In Zeiten, in denen wir an Bilder und Kurztexte in Social Media, Emojis in WhatsApp oder umgangssprachliche Abkürzungen aus dem Englischen längst gewöhnt sind, ist die Frage danach interessant, wie gebräuchlich ein alt überlieferter Wortschatz in unserem heutigen Sprachgebrauch ist. Der Duden zählt inzwischen weit mehr als fünf Millionen Wörter, darunter auch Begriffe englischen Ursprungs wie „Selfie“ oder „Low Carb“. Ungeachtet dieses rasanten Wachstums an Eintragungen im Duden seit seiner Erstauflage 1880 ist strittig, ob es eine Tendenz zur Verarmung unseres Wortschatzes gibt. Oder kennen wir alte Wörter und deren Bedeutung noch, wenden sie aber im Sprachgebrauch nicht mehr an? Ehrensache, dass wir uns als Hannoveraner, die bekanntlich das reinste Hochdeutsch sprechen, dieser Frage gerne annehmen.

Hannoveraner der Sprache auf der Spur

Nicht, dass wir uns missverstehen: Globalisierung und kulturelle Vielfalt sind heute selbstverständlich und ein wertvoller Bestandteil unserer Gesellschaft. Denglisch, digitale Kommunikation, Jugendsprache – im Alltag sind wir es gewohnt, verschiedenste Sprachstile mehr oder weniger bunt miteinander zu mixen.
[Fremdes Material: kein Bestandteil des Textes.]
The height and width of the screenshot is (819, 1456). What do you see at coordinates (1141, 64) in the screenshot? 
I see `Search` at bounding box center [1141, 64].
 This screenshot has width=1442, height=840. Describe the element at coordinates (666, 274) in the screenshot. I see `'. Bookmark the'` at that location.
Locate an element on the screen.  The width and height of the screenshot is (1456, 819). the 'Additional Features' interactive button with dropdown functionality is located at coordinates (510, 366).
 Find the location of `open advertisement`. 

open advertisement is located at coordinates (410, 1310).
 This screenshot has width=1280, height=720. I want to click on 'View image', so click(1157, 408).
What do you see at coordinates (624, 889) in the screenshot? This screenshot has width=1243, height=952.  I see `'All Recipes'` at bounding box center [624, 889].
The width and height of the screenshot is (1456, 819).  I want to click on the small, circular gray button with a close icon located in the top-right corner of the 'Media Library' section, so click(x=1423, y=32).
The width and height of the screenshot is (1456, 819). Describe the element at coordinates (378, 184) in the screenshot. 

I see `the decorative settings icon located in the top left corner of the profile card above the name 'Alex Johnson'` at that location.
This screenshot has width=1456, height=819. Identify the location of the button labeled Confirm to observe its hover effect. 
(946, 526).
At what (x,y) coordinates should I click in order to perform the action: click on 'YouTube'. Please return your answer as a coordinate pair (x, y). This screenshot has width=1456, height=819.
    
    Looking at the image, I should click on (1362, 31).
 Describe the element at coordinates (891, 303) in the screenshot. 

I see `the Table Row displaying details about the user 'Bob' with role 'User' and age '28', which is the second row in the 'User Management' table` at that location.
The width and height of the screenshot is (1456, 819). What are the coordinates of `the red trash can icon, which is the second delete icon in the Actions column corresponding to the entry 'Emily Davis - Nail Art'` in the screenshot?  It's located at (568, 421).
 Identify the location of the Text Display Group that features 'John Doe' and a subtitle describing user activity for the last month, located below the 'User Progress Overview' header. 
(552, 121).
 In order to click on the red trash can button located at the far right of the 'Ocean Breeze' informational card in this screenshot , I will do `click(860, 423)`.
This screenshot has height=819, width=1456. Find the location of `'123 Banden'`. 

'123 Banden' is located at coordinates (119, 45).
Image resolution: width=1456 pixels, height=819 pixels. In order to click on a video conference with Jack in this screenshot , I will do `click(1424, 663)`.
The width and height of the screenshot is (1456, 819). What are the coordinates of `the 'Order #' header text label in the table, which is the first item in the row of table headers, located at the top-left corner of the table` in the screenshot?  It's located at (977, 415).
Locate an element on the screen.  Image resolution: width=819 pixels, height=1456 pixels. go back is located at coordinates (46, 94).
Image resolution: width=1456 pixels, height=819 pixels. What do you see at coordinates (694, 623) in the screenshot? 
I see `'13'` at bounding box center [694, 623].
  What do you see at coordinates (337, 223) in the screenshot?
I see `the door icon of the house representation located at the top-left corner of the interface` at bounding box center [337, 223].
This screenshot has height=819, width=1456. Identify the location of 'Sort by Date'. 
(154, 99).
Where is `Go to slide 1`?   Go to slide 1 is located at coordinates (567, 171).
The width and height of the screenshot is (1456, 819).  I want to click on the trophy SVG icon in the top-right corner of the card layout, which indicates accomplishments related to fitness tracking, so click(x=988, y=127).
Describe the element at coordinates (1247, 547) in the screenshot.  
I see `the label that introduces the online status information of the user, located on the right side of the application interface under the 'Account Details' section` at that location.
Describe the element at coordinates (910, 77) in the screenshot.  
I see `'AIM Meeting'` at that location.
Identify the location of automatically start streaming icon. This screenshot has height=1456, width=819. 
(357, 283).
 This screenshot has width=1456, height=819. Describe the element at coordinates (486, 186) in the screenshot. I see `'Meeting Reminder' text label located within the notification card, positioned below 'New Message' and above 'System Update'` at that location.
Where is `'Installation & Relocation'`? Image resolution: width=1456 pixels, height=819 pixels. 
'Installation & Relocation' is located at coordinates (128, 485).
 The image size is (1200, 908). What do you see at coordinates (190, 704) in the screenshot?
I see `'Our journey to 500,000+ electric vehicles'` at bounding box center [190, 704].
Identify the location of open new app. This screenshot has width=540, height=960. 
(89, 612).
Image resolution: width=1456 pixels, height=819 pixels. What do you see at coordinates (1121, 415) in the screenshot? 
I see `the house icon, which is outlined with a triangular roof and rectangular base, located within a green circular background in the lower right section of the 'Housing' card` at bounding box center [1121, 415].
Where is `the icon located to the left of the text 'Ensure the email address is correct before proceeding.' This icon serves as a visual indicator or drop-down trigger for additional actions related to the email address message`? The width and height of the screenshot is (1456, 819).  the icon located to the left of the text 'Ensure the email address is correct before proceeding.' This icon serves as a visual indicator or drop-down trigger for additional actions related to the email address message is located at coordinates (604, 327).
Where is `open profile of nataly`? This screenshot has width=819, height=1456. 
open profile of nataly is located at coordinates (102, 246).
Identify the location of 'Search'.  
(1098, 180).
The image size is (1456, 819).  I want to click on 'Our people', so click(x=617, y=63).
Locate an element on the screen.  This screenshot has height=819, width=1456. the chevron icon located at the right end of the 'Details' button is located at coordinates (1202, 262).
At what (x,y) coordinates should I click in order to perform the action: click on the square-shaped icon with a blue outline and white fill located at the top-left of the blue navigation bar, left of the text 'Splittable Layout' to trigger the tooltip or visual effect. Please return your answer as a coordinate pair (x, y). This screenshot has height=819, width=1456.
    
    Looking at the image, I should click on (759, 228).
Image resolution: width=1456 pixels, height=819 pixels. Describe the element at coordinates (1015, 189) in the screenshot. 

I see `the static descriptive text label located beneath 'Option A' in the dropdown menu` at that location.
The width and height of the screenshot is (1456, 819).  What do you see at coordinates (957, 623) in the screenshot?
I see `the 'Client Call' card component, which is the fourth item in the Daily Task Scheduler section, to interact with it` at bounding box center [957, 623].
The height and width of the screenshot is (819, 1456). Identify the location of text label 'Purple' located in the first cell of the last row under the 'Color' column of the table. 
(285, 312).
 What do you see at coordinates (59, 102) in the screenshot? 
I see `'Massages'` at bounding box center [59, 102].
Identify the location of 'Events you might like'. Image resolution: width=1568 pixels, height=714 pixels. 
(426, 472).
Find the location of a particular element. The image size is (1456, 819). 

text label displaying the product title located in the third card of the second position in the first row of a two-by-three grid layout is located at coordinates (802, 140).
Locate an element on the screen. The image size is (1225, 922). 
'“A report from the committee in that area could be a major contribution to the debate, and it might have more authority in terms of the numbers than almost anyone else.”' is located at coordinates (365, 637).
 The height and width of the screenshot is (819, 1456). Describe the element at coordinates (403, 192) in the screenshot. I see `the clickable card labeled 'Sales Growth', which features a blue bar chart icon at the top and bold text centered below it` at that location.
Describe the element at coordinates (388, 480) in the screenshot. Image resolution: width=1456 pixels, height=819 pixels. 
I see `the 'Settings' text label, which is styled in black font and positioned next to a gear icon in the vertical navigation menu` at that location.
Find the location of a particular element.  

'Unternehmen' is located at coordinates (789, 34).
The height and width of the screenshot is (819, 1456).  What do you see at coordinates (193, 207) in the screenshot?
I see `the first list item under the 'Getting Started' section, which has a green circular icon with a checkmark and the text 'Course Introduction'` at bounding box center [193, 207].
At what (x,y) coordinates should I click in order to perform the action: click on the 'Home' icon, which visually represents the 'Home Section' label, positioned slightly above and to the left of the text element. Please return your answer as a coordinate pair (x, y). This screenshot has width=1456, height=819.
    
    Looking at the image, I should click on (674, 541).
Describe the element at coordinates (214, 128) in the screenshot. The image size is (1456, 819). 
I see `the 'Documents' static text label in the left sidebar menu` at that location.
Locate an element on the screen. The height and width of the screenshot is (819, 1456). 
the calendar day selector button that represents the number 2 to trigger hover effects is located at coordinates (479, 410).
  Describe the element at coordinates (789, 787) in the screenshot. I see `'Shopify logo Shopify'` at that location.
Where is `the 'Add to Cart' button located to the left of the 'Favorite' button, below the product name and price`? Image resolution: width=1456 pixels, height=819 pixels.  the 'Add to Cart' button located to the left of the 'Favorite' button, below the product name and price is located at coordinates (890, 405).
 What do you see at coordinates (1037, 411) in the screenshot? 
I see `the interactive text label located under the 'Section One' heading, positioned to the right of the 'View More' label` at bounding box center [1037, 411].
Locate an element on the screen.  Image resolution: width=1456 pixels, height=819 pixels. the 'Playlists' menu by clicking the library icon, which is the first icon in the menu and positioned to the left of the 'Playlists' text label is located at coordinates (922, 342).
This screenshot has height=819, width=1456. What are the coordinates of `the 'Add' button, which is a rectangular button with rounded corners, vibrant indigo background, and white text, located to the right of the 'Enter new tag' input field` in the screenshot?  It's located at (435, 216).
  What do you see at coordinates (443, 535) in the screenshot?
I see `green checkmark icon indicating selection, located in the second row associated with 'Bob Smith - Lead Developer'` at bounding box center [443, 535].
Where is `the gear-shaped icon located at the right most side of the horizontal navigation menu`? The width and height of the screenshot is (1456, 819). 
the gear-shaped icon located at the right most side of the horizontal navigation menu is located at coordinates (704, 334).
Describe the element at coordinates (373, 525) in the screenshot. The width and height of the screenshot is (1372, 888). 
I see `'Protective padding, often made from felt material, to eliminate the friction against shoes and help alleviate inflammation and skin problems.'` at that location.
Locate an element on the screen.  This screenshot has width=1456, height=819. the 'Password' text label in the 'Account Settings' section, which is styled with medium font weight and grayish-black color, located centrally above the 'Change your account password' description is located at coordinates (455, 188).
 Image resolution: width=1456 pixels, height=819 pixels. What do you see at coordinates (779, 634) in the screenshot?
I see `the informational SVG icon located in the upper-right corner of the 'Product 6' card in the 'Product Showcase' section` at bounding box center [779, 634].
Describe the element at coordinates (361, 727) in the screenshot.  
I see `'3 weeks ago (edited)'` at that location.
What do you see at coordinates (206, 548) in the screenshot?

Wir wollen wissen, ob dieses Kommunikationsverhalten einen Einfluss auf unser grundlegendes Sprachvermögen hat? Und kennen und nutzen wir heute noch „alte“ Wörter in unserem Sprachgebrauch?

„Habet acht: Der Wörter Ursprung lohnt es zu erinnern…“ – ein Ausflug ins Mittelhochdeutsch

Sprache ist und bleibt Kulturgut jeden Landes und jeder Gesellschaft. Erkennbar wird dies in der Literatur eines Landes, die sich im Laufe der Jahre mit den gesellschaftlichen Strömungen entwickelt hat und als maßgeblich für den jeweils herrschenden Zeitgeist gilt. Dabei stellt das Mittelalter (500-1500 n. Chr.) den Startpunkt der überlieferten Literaturgeschichte in Deutschland dar. Doch gibt es eigentlich Wörter oder Redewendungen aus dem Mittelhochdeutsch, der Sprache des Mittelalters, die wir heute noch genauso oder in ähnlicher Form verwenden?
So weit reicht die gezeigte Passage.